Minocycline enhances hippocampal memory, neuroplasticity and synapse-associated proteins in aged C57 BL/6 mice

Previous studies have suggested that minocycline can attenuate cognitive deficits in animal models of conditions such as Alzheimer's disease and cerebral ischemia through inhibiting microglia associated anti-inflammatory actions. However the pathway that minocycline targets to enhance cognitive performance is not fully defined. Here we examined the effects of minocycline on learning and memory in aged (22-month-old) C57 BL/6 mice. We treated one group of mice with minocycline (30 mg/kg/day), and another group of mice with donepezil (2 mg/kg/day) as a positive control. The Morris water maze and passive avoidance tests were used to evaluate the effects of minocycline on learning and memory deficits.

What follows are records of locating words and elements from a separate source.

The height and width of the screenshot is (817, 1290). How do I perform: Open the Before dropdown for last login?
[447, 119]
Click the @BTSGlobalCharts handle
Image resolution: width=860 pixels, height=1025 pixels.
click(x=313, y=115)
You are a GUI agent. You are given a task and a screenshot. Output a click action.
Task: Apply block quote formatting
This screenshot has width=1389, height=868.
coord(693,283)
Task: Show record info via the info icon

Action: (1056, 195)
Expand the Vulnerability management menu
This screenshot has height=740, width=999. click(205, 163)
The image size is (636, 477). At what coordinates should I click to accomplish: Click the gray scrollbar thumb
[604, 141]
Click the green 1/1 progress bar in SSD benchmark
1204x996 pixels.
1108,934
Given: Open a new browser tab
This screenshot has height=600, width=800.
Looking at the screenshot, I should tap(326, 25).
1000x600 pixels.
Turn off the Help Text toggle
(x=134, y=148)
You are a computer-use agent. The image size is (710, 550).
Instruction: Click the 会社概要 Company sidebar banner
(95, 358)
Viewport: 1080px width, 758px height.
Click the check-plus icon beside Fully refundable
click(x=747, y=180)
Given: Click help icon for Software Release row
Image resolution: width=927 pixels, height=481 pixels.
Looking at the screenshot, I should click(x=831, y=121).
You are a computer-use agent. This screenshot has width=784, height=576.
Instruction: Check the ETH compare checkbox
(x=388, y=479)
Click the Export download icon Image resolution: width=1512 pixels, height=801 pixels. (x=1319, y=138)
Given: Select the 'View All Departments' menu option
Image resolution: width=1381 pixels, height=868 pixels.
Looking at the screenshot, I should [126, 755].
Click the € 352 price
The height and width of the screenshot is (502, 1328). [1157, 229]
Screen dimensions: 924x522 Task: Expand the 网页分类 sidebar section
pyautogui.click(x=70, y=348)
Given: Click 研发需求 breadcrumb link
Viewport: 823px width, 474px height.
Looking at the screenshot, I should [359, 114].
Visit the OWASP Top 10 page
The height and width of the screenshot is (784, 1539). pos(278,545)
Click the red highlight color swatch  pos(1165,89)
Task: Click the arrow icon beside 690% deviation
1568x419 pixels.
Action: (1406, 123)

We also used high-frequency stimulation-induced long-term potentiation and Golgi-Cox staining to assess the effect of minocycline on synaptic plasticity and synaptogenesis. The effects of minocycline on synapse-associated signaling proteins were determined by western blot. We found that minocycline ameliorates cognitive deficits, enhances neuroplasticity, activates brain-derived neurotrophic factor- extracellular signal-regulated kinases signaling and increases expression of Arc, EGR1 and PSD-95 in the CA1 and dentate gyrus regions of the hippocampus in aged mice. The effects of minocycline in aged mice were similar to those of donepezil. Our results suggest that minocycline could improve learning and memory through enhancing synaptic plasticity and synaptogenesis, modulating the expression of synapse-associated signaling proteins, which provide a rationale for exploring the viability of using minocycline treatment in cognitive deficits.